=== TASK REQUIREMENTS ===
A) Update the stretch of the Bicar paper from "2. METHODOLOGY" through "a Balancing Mechanism." by writing it out again with "Welding" changed to "Fastening".
B) Which type of chassis did the author of the Bicar paper decide to use?
C) Resume the Bicar paper after its last sentence.

=== SOURCE EXCERPT ===
◇ ◇ ◇ ◇
Design and Manufacturing of Bicar

Design and Manufacturing of Bicar

Prashant Bagmar

Student, Department of Mechanical,

METBKC College of Engineering, Nashik.

Sachin Dahake

Department of Mechanical, METBKC College of Engineering, Nashik,

Abstract As bike is cheapest as compared to the car, and thats why it uses most for daily work, but it also has some limitation such as, its hard to travel long distance and to ride in the rainy season, because the bike is not giving that much comfort which a car can give. To remove these limitations we need something which can provide the comfort of a car as well as the mileage of bike. That's why it's time to move towards a BICAR.'

Bicar is a combination of bike and car. It gives the comfort of a car with a high mileage of bike. Bicar is a small car which needs less space to park, light in weight and it is very useful in all kind of weathers such as rainy, summer and winter. As we know a disabled person is unable to drive the bike as well as car, this type of vehicle can also be useful for the handicapped person with a small change.

Keywords – Chassis, Geared Motor, Structural analysis

1. INTRODUCTION

   After the invention of Bike, Car, and Heavy vehicles, the transportation becomes very easy. Before these inventions, it 's hard to travel from one place to another location and also requires tremendous time. Thus the vehicle mentioned above reduces the efforts up to a large extent and it will also lessen the pollution up to a large extent. But these vehicles also have some limitations and to remove that bicar is needed. Bicar is a combination of bike and car. It gives the comfort of a car with a high mileage of bike. Bicar is a small car which needs less space to park; light in weight and it is very useful in all kind of weathers such as rainy, summer and winter.

2. METHODOLOGY

   • The design of chassis.

   • Model in CAD.

   • Selection of Material for Chassis

   • Selection of Welding for Chassis

   • Selection of engine.

   • Design a Balancing Mechanism.

   • Analyze Chassis for different loads.

   The chassis can be called as the skeleton of a vehicle besides its purpose being seating the driver, providing safety and incorporating other subsystems of the vehicle.

   After the study, I decided to use tubular space frame chassis which is used for the public car. Since ladder chassis is not strong enough, motor racing engineers have developed a 3-dimensional design which known as tubular space frame.

   Tubular space frame chassis employs dozens of circular-section tubes (some may use square section tubes for easier connection to the body panels though circular section provides the maximum strength), position in different directions to provide mechanical strength against forces from anywhere. These tubes are welded together and form a

   complex structure. For higher strength required by high- performance sports cars, tubular space frame chassis usually incorporate a stable structure under both doors. Tubular space frame chassis also unyielding in any direction compared with ladder chassis and monocoque chassis of the same weight.

   1. Cad Model

      I design the primary model of chassis in CATIA' in which

      An engine is located at back side of driver's seat, and balancing mechanism is between seat and engine. The following figure shows the overview of chassis.
◇ ◇ ◇ ◇
=== Item position entries ===

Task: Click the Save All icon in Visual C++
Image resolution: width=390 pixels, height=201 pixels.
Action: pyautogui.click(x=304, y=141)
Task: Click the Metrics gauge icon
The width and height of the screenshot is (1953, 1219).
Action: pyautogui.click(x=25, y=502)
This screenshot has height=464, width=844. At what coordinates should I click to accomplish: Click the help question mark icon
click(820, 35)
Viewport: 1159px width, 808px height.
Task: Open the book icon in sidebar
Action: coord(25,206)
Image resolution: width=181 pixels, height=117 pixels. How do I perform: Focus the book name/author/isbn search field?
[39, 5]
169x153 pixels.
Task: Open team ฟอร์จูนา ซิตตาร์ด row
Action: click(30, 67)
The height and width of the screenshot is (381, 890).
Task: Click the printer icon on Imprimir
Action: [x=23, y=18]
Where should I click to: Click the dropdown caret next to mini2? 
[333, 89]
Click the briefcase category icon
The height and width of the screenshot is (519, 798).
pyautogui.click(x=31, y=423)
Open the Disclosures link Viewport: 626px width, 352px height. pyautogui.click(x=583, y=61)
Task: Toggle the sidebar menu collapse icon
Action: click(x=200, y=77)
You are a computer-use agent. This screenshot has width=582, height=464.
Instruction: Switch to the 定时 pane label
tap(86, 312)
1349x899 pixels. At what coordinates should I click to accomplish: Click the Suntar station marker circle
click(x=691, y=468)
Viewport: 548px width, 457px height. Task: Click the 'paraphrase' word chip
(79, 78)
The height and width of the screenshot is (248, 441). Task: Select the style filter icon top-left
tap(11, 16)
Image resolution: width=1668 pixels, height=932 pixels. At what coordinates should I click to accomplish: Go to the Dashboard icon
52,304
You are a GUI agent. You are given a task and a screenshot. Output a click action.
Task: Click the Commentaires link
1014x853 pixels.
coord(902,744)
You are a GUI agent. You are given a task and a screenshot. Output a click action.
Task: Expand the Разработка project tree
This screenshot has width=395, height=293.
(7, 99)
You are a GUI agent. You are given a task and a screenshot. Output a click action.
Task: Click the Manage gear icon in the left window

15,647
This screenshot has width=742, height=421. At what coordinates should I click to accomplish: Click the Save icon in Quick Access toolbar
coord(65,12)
◇ ◇ ◇ ◇
=== ANSWERS FOR THE TASKS ===
A)
2. METHODOLOGY

   • The design of chassis.

   • Model in CAD.

   • Selection of Material for Chassis

   • Selection of Fastening for Chassis

   • Selection of engine.

   • Design a Balancing Mechanism.

B) A tubular space frame chassis.

C)
      Figure: Primary design on CATIA

   2. Selection of Material for Chassis

      Thus after analyzing the number of materials I selected Cold Rolled Carbon Steel (CRC). It offers a range of good mechanical properties like high strength, good toughness, good surface finishing, good workability, excellent weldability and widely available.

      Figure: Cold Rolled Carbon Steel (CRC).

   3. Welding for Chassi

      For Welding, the pipes of CRC to build chassis MIG' welding is selected. CRC material is easily get welded by this type of welding, and it is cheapest and easily available.

      Figure: CO2 Welding to weld Chassi

   4. Specifications of Bicar

      The BI-CAR has following Specifications.

      • Ground clearance 1 feet (304.8mm).

      • Overall length is 7 feet.

      • Width is 850 mm.

      • Height is 1850 mm from chasse's lower end.

      • The radii of a wheel are 1 feet.

      • Engine type- Four Stroke 150cc (Bajaj Pulser).

      • Fuel Petrol.

      • Mechanism- automatic balancing without the gyroscope.

      • Numbers of Wheels- 6 Wheels (2 Primary and 4 Secondary)

      • Number Of seats- Two

      • Weight of Bi-Car- Approx 250kg

      • Cooling System- Air Cooling System

      • Expected Mileage Of Bi-Car- 35 – 40km/lit.

   5. Balancing Mechanism

      Main aim is to balance the bi-car, for that purpose, there are following options:-

      • Gyroscope mechanism.

      • Hydraulic cylinder operated on a motor with the help of sensors.

      • Geared Motor with Scissor jack.

   Gyroscope mechanism

   It is a device work on the principal of active and reactive couple. With the help of active and reactive couple, dynamic stabilization of the vehicle is possible.

   Hydraulic cylinder operated on a motor with the aid of sensors. This mechanism is operated by the hydraulic cylinder in which cylinders are work with the help of hydraulic motor and motor is managed by using sensors.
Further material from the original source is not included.